• **Given request**:
Return the listing below word for word, from its first line up to and including the line with "I want to click on various, so".
++++++
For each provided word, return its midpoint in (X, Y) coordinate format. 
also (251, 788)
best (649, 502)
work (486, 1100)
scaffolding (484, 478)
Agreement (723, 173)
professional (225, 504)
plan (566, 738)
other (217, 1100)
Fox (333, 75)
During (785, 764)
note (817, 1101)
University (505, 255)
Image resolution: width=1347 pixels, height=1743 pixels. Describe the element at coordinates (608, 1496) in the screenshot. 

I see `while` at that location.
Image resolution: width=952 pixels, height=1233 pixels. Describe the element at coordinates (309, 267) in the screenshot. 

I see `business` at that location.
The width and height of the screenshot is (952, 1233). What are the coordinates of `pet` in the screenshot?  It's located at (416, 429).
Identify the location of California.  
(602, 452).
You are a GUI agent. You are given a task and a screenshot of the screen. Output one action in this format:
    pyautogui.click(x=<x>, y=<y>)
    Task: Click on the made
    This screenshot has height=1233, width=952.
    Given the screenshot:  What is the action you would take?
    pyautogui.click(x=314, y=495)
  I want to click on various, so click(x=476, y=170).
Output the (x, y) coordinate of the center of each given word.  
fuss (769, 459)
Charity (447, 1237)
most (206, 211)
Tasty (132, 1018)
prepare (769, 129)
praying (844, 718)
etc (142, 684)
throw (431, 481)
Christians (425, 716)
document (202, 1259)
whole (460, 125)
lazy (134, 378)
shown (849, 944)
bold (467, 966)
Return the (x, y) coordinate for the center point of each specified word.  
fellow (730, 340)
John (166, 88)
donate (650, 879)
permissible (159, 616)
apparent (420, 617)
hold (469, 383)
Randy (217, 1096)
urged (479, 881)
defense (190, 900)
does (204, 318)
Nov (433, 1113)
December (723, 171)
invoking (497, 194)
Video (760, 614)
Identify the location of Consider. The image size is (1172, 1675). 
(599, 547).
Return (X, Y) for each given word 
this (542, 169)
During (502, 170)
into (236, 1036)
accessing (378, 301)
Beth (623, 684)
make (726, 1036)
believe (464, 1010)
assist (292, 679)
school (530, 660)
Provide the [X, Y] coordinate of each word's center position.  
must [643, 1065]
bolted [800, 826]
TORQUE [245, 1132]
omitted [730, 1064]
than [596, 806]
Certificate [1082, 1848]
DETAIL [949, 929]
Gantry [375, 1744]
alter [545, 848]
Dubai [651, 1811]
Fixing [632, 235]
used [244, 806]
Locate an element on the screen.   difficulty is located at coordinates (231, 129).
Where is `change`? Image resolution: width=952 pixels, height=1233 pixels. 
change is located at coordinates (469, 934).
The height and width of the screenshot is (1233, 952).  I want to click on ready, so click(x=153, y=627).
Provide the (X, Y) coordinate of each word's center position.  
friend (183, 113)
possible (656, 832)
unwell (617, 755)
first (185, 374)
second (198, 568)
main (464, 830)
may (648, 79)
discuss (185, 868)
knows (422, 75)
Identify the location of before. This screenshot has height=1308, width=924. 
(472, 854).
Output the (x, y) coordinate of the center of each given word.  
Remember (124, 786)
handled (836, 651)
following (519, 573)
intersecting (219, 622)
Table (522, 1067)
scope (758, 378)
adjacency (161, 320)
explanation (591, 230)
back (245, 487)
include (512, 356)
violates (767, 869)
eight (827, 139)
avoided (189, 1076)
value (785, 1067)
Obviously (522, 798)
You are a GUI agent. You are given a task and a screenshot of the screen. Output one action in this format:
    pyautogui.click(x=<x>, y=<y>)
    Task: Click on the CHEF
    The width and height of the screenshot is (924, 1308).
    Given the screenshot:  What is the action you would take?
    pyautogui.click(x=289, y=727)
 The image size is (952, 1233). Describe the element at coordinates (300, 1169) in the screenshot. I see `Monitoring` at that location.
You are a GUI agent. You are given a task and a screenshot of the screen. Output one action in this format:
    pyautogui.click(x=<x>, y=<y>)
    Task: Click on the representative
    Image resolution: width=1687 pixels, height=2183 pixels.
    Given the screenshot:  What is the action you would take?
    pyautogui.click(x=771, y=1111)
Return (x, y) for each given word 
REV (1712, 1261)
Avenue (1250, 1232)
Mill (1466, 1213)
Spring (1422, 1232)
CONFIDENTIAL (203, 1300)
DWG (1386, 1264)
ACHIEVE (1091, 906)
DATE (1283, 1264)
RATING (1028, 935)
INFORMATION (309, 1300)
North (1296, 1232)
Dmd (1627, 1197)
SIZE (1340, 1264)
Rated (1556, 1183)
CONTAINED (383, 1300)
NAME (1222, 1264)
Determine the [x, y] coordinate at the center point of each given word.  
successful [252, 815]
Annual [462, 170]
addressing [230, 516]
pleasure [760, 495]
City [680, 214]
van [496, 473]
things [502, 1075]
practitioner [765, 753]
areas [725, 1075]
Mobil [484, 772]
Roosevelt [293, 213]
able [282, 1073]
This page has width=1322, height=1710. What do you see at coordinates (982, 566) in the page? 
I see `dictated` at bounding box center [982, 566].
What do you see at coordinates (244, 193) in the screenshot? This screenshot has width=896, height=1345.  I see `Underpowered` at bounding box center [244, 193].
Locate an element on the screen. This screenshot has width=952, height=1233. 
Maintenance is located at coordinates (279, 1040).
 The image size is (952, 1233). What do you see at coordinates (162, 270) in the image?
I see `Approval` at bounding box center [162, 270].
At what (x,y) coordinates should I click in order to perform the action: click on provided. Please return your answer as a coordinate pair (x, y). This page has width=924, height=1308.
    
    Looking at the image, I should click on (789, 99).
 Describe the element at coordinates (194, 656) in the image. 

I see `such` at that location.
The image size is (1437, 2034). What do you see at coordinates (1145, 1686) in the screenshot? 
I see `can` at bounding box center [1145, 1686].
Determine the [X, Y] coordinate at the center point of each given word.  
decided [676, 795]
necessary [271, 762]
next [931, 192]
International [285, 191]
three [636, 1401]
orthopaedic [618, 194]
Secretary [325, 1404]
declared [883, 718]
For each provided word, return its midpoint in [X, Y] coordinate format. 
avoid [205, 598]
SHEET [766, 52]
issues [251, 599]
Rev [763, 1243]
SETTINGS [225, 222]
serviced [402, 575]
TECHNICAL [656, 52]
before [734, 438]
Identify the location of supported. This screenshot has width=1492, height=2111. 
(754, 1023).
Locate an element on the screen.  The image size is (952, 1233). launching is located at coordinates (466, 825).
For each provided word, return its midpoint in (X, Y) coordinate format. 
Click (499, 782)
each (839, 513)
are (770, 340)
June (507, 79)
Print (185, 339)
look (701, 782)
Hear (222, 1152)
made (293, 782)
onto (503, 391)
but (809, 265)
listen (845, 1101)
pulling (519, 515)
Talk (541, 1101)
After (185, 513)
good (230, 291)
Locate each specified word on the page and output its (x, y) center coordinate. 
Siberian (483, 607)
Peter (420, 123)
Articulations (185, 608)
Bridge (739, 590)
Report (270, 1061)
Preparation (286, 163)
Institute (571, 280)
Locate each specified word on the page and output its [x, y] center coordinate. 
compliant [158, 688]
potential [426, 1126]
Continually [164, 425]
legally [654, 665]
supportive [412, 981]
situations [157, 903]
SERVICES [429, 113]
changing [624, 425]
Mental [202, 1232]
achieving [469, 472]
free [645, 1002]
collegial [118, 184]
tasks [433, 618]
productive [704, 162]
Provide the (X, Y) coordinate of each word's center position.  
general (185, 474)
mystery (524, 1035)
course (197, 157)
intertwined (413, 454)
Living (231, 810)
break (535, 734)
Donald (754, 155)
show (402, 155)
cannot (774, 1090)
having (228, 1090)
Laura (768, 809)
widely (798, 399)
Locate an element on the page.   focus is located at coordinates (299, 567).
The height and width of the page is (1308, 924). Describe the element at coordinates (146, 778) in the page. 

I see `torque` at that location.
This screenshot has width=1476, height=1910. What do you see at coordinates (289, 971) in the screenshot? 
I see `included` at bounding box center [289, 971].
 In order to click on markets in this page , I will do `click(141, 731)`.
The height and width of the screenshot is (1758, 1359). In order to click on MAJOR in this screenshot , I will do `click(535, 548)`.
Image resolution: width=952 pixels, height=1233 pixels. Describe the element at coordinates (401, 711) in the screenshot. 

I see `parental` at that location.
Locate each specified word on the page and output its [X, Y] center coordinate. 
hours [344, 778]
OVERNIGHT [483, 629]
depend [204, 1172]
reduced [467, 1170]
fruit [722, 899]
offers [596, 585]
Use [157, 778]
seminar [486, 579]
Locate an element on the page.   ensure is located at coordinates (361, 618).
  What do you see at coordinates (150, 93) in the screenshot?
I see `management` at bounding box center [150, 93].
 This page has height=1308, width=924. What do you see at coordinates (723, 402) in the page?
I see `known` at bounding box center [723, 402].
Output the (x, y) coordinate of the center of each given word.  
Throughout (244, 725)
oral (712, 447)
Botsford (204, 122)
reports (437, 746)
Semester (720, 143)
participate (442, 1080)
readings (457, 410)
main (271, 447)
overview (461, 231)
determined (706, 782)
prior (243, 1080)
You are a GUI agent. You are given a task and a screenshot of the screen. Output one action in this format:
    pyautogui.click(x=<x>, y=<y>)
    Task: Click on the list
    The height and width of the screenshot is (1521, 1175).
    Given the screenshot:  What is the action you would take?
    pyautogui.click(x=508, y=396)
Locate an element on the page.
++++++
• **Result of this task**:
For each provided word, return its midpoint in (X, Y) coordinate format. 
also (251, 788)
best (649, 502)
work (486, 1100)
scaffolding (484, 478)
Agreement (723, 173)
professional (225, 504)
plan (566, 738)
other (217, 1100)
Fox (333, 75)
During (785, 764)
note (817, 1101)
University (505, 255)
Image resolution: width=1347 pixels, height=1743 pixels. Describe the element at coordinates (608, 1496) in the screenshot. 

I see `while` at that location.
Image resolution: width=952 pixels, height=1233 pixels. Describe the element at coordinates (309, 267) in the screenshot. 

I see `business` at that location.
The width and height of the screenshot is (952, 1233). What are the coordinates of `pet` in the screenshot?  It's located at (416, 429).
Identify the location of California.  
(602, 452).
You are a GUI agent. You are given a task and a screenshot of the screen. Output one action in this format:
    pyautogui.click(x=<x>, y=<y>)
    Task: Click on the made
    This screenshot has height=1233, width=952.
    Given the screenshot:  What is the action you would take?
    pyautogui.click(x=314, y=495)
  I want to click on various, so click(x=476, y=170).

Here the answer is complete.